## BRANO DELL'ESERCIZIO
L'ultima modifica è del 20 novembre 2010 alle ore 09:53.
Di qui al 14 dicembre, più di tre settimane, si giocherà una partita di nervi. Senza eventi clamorosi e definitivi, ricca di passaggi tattici. Nessuno ha in mano l'asso decisivo, tutti sperano nel passo falso dell'avversario. Al punto che persino le inquietudini di Mara Carfagna diventano un tema politico di primo piano. In ogni caso si spiega la prudenza di Fini e al tempo stesso si capisce la precisazione secondo cui non c'è alcun «passo indietro» sul punto della fiducia, nessuna «frenata» rispetto alle posizioni di «Futuro e Libertà».
Può sembrare strano, ma è persino vero. Non c'è solo la preoccupazione di rassicurare quei militanti talmente nutriti di anti-berlusconismo da scatenarsi «on line» al primo sentore che il loro leader abbia abbassato la guardia. Il fatto è che Fini, a 24 giorni dal voto sulle mozioni, può essere solo sibillino e ambiguo. La sua posizione è incerta perché l'intero quadro è nebbioso. Si tratta di vedere se accadrà qualcosa nelle prossime settimane, destinate a essere soprattutto di logorante attesa.
Allo stato delle cose, Berlusconi ha in mano le carte che gli garantiscono un doppio vantaggio. Se recupera i sei o sette voti che gli mancano alla Camera, non si garantisce certo una tranquilla navigazione governativa, ma infligge una dura sconfitta ai finiani (e in generale a tutta l'opposizione). Se viceversa cade sulla mozione di sfiducia, è in grado di andare al voto anticipato riversando sui «traditori» la responsabilità dell'instabilità.
La forza di Berlusconi risiede nel solido patto con la Lega. E senza escludere pressioni indebite del Pdl su questo o quel parlamentare in bilico, la vera ragione per cui a Montecitorio l'opposizione non è sicura dei suoi numeri è l'inconsistenza del progetto di governo anti-Berlusconi. È questa fragilità del centrosinistra, ad esempio, oltre all'astuzia di Marco Pannella, che spinge i radicali a dialogare con il centrodestra. Probabilmente otterranno poco, ma segnalano un problema.
Dov'è invece la debolezza del presidente del Consiglio? Lo ha detto a chiare lettere Umberto Bossi, dando voce a uno stato d'animo diffuso. Bossi ritiene che sia impossibile governare con un orizzonte ampio disponendo di appena due o tre voti di maggioranza. È una diagnosi condivisa da Berlusconi, nonostante la sicurezza ostentata mentre cerca alleati in Parlamento.

## CONSEGNA
Le affermazioni seguenti concordano con il brano? (a) Mancano 24 giorni al voto sulle mozioni; (b) la forza di Berlusconi sta nel patto con la Lega; (c) secondo Bossi si può governare a lungo con due o tre voti di maggioranza.

## DATI
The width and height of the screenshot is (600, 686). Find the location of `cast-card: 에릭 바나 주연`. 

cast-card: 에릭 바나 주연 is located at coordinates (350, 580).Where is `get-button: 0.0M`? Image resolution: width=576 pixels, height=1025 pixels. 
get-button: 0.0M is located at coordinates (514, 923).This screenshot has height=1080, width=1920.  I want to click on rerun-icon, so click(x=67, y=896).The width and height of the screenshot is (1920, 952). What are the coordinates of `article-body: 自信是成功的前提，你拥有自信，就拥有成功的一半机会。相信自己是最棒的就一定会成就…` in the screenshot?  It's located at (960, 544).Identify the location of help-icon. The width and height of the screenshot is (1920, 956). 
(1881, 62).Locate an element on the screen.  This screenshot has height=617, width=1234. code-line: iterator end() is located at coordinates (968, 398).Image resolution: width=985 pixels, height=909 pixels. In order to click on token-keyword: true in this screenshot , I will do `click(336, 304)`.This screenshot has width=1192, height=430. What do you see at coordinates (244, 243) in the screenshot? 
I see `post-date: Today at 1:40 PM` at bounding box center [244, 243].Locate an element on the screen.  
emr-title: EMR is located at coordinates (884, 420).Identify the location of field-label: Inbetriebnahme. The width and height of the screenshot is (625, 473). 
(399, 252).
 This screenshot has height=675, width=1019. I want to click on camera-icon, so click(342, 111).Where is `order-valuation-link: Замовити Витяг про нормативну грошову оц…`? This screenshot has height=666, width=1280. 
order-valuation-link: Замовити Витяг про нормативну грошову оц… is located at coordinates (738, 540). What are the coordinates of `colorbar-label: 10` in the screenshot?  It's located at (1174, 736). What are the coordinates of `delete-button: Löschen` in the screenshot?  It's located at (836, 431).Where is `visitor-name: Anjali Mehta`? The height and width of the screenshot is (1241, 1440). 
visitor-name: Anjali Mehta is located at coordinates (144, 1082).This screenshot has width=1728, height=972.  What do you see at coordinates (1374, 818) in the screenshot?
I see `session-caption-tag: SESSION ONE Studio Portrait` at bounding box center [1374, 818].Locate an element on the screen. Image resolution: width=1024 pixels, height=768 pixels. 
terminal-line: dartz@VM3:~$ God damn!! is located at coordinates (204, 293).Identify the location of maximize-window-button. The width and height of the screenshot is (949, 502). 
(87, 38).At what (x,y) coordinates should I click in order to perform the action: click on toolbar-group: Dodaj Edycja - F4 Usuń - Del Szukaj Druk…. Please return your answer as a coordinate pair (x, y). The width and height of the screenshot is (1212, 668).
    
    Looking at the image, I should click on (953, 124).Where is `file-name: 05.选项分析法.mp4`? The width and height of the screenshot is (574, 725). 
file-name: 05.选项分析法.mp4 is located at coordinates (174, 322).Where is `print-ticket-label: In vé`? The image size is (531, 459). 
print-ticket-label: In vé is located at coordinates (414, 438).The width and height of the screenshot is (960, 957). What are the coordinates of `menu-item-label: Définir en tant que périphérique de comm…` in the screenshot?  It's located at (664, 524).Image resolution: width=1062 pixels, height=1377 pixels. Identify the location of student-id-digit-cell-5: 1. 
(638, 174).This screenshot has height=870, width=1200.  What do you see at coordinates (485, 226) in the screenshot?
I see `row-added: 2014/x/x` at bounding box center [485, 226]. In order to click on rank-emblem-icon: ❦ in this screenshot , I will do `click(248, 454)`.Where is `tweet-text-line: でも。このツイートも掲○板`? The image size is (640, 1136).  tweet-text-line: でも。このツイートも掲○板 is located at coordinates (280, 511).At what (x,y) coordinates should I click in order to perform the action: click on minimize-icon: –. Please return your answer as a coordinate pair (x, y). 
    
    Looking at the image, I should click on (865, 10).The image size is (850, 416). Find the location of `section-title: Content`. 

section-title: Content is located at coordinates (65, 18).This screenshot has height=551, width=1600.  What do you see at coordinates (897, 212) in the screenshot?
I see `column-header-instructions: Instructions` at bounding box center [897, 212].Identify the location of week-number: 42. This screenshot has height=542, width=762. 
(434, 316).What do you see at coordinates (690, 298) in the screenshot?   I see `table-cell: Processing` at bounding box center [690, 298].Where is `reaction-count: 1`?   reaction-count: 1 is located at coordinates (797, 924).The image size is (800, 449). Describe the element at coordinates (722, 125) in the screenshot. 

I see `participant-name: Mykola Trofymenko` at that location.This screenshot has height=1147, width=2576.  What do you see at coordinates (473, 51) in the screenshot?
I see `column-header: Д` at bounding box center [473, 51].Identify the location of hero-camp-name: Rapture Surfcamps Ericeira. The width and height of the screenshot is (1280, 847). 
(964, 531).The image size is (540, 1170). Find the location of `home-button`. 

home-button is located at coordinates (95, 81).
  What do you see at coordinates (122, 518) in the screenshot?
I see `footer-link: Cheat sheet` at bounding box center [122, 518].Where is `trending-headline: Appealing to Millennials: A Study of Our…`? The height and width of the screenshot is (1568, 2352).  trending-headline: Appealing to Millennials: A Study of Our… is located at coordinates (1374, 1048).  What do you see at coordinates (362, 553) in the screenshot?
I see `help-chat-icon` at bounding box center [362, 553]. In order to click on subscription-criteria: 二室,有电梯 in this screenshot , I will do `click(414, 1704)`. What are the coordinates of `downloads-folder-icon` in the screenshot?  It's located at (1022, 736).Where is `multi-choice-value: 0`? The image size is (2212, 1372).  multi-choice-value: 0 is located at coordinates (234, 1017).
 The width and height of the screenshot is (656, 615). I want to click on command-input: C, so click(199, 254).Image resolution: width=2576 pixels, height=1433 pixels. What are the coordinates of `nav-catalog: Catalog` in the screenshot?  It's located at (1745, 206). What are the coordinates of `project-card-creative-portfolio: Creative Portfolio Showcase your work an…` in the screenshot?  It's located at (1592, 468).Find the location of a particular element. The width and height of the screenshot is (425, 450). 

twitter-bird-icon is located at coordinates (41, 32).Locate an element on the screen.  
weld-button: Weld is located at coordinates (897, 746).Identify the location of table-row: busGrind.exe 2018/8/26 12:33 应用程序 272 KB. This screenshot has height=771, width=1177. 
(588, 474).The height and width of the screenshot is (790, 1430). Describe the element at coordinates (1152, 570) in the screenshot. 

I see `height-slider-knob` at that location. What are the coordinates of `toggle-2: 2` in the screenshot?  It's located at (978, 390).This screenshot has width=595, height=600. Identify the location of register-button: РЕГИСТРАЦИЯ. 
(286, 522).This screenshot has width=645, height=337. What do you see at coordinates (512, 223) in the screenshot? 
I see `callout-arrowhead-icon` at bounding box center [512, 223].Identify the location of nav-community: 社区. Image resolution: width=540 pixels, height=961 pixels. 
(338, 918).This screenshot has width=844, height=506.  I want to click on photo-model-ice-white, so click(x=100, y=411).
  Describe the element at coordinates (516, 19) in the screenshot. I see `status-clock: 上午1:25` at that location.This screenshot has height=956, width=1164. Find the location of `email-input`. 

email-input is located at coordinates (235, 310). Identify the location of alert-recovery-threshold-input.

## SOLUZIONE
(a) Sì: «Il fatto è che Fini, a 24 giorni dal voto sulle mozioni, può essere solo sibillino e ambiguo.»
(b) Sì: «La forza di Berlusconi risiede nel solido patto con la Lega.»
(c) No: «Bossi ritiene che sia impossibile governare con un orizzonte ampio disponendo di appena due o tre voti di maggioranza.»